Tuesday, November 29, 2011

another cross season down...

Last cyclocross race of the year for me, and finally some proper mud. It almost didn't seem like a real cyclocross season with all the dry fast courses this year. The muddy races are a lot of fun- except for cleaning the bike afterwards. Was closer to the front of the race this year compared to last year and was hoping for an upgrade to the elites but I couldn't quite pull it off. Which is fine because I would be nowhere near the front of that race. Now its time to rest, ride easy, and do some skiing!

Sunday, October 9, 2011

the mayor

While we're talking about the mayor.... Does anyone else think its funny that Seattle elected such a pro- bike mayor after Nickels? Nickels did a wonderful job as mayor in my and most people's opinion but he was booted out of office for something as ridiculous as the snow storm response.

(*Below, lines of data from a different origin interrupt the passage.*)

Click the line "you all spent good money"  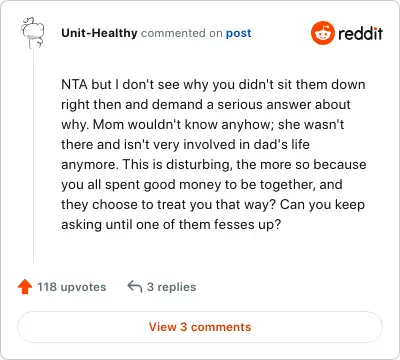click(x=202, y=184)
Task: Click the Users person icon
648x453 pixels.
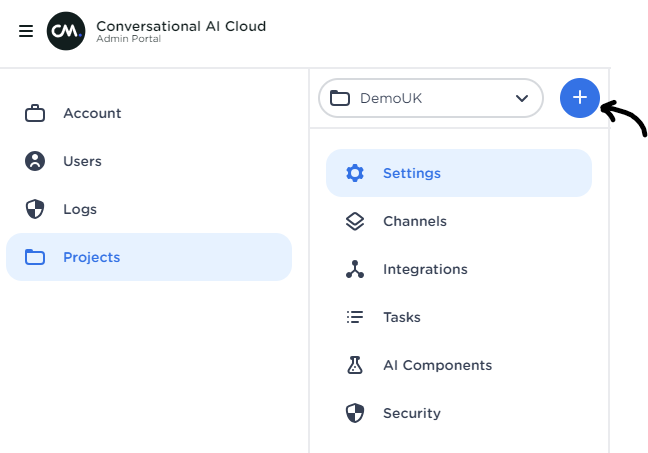Action: point(35,161)
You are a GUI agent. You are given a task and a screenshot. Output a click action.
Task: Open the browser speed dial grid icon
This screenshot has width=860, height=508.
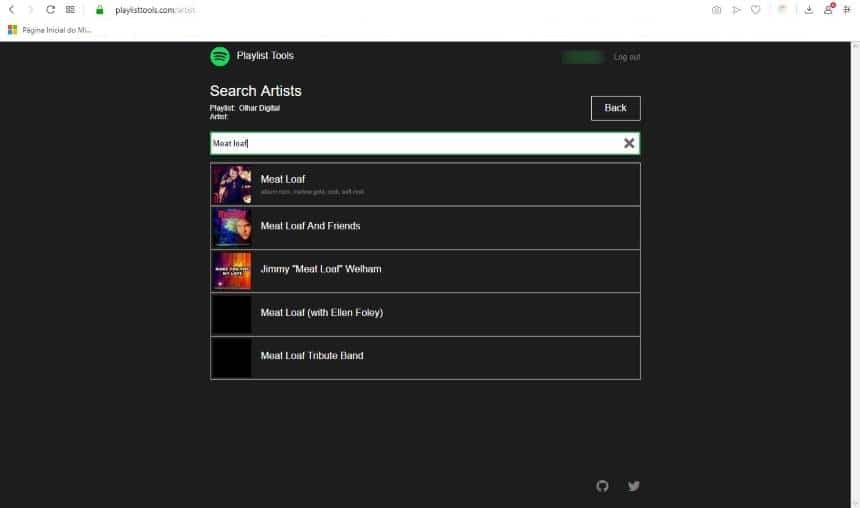point(70,10)
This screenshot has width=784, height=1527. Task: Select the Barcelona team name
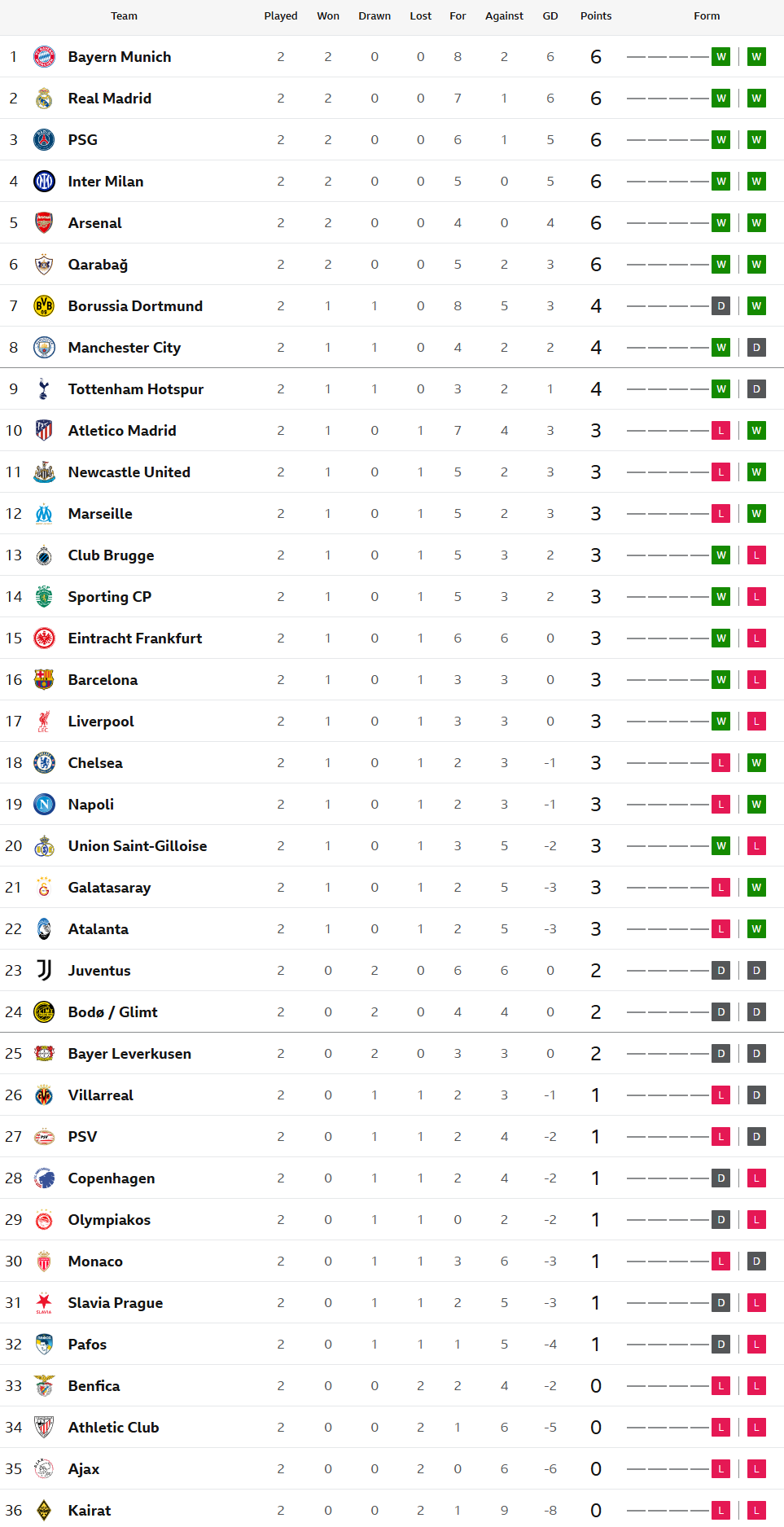tap(103, 680)
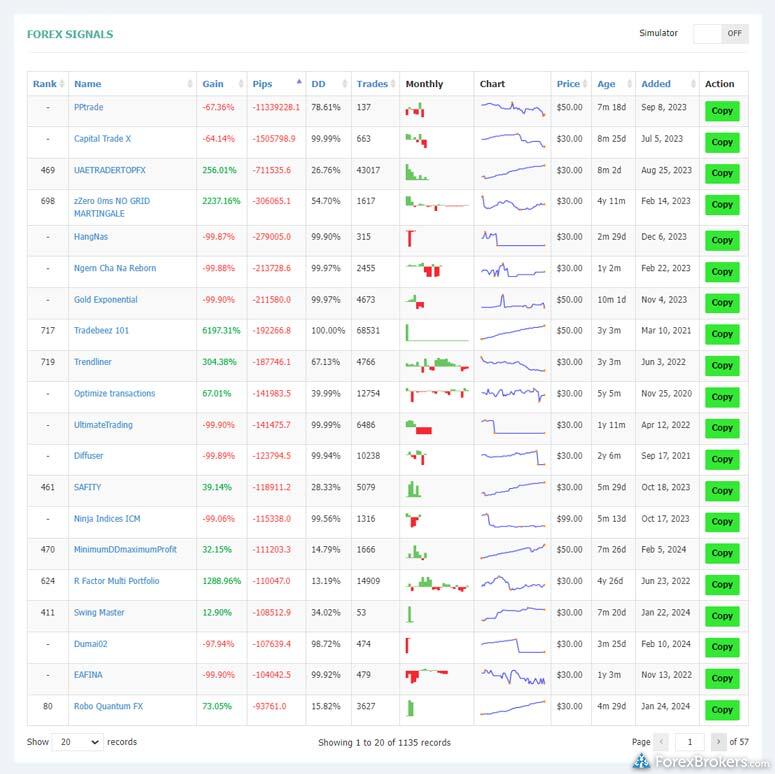
Task: Open records-per-page dropdown showing 20
Action: (78, 742)

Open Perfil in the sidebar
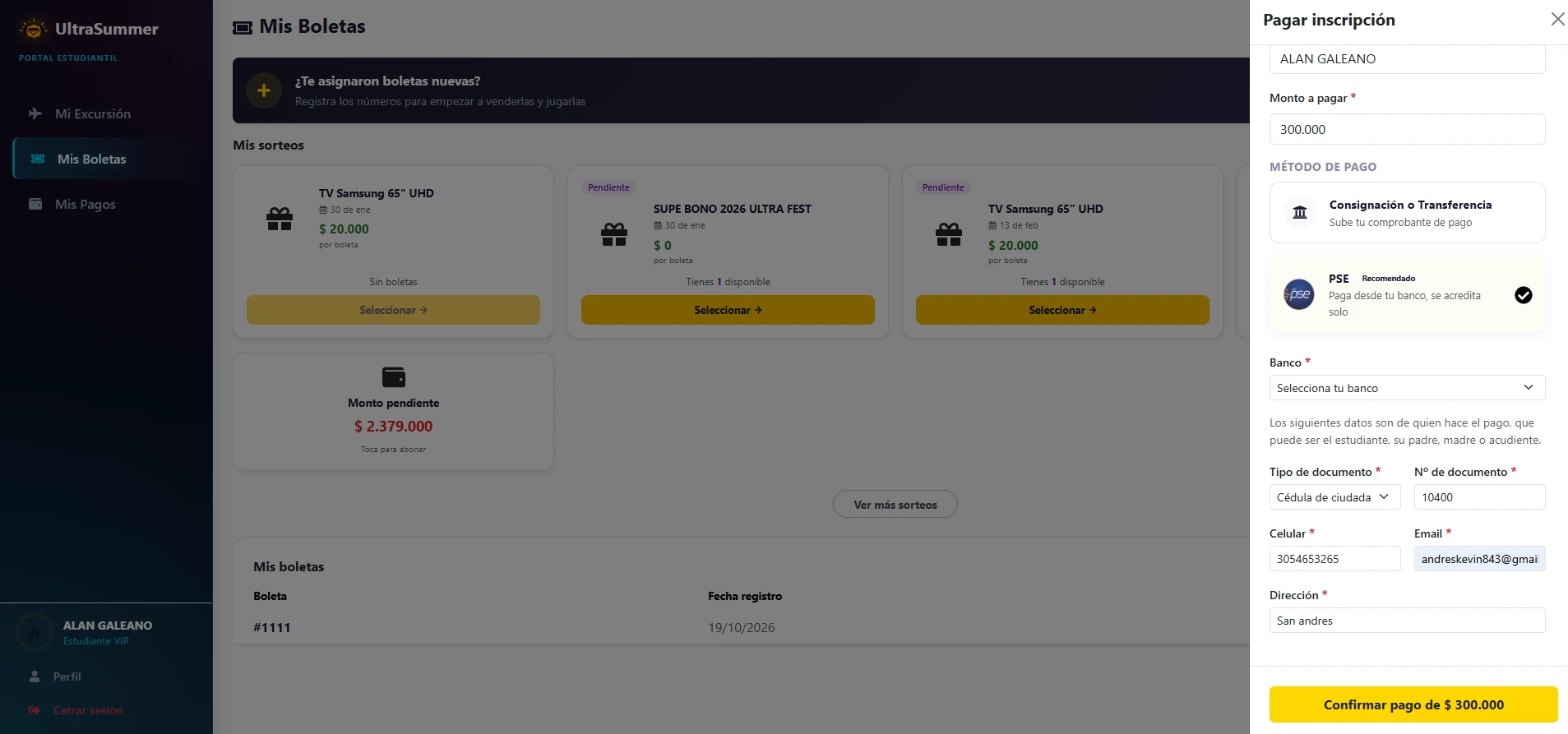pos(67,676)
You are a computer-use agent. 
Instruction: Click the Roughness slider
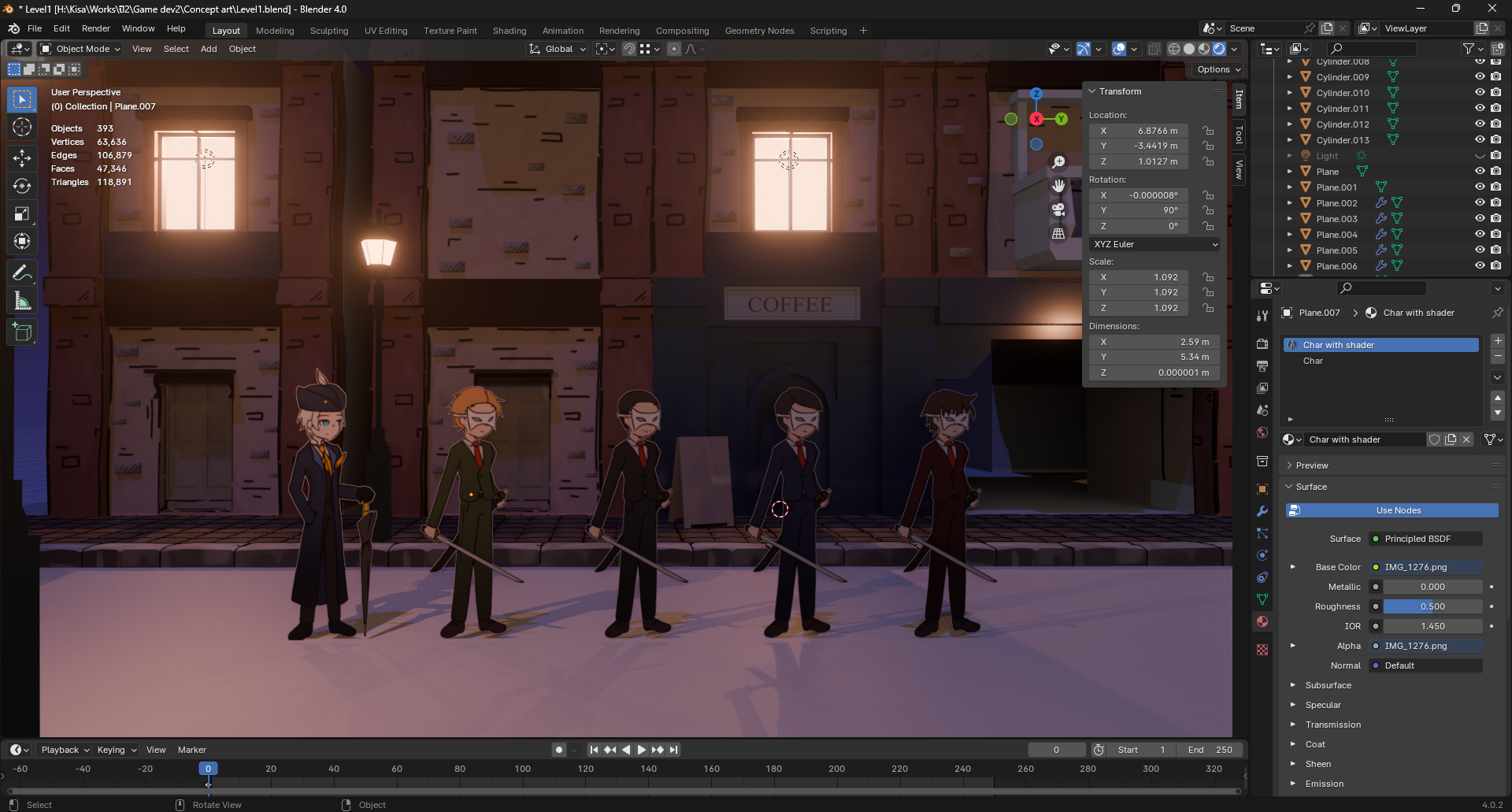tap(1432, 606)
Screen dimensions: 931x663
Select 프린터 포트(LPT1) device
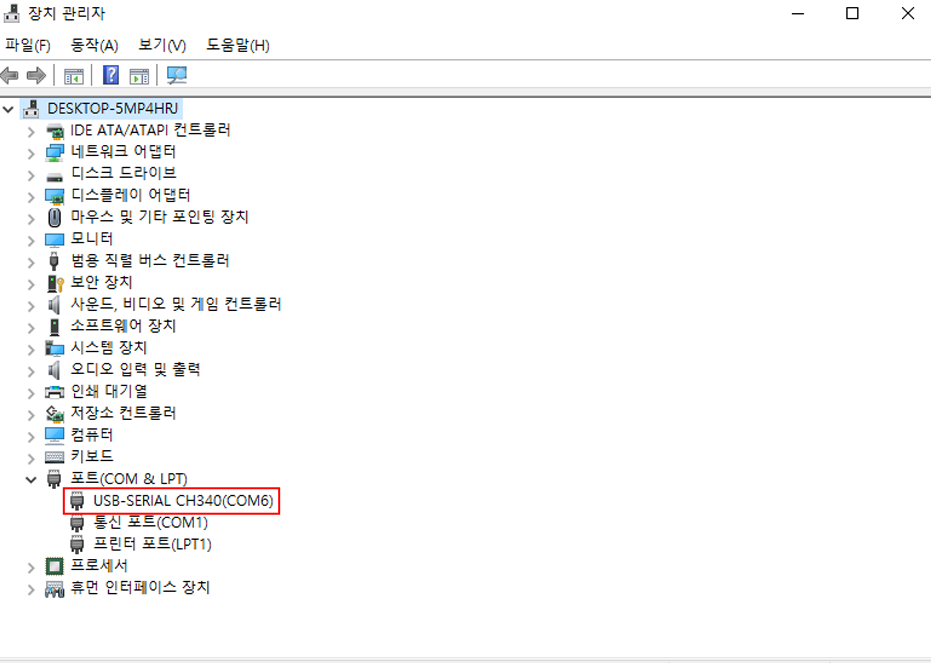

To review: a while back we had a week of really wintery weather. The city elected not to salt the roads and to deploy plows with rubber tips. It was a different approach to clearing snow on the streets, a more environmentally friendly approach- but the real problem was the amount of snow and cold weather, and lack of snowplows in a city that doesn't usually see much snow. Those days were awesome! My street, already steep, was so slick that cars couldn't go up or down it. It was relegated to a sledding hill. Which the neighbors and kids took full advantage of. I rode to work on some studded mountain bike tires. It was a fun commute; fewer cars than normal. When the snow and ice finally melted, my drivetrain didnt seize up into a pile of rust because there was not as much salt on the roads. The snow was entirely pleasant for me. We socialized and played in the snow with our neighbors. But I guess the average Seattleite was enraged that their SUV wouldn't get them to work on those days.

Nickels gave himself a "B" on the snow response and the rest is history.

To me it is another disconnect between peoples perceived values and actions. We all say we want to protect the water quality of the puget sound.... but not if it means not salting the roads on that snow day we get every year. We all say we are concerned about global warming but the most we are willing to do about it is buy those crappy fluorescent bulbs.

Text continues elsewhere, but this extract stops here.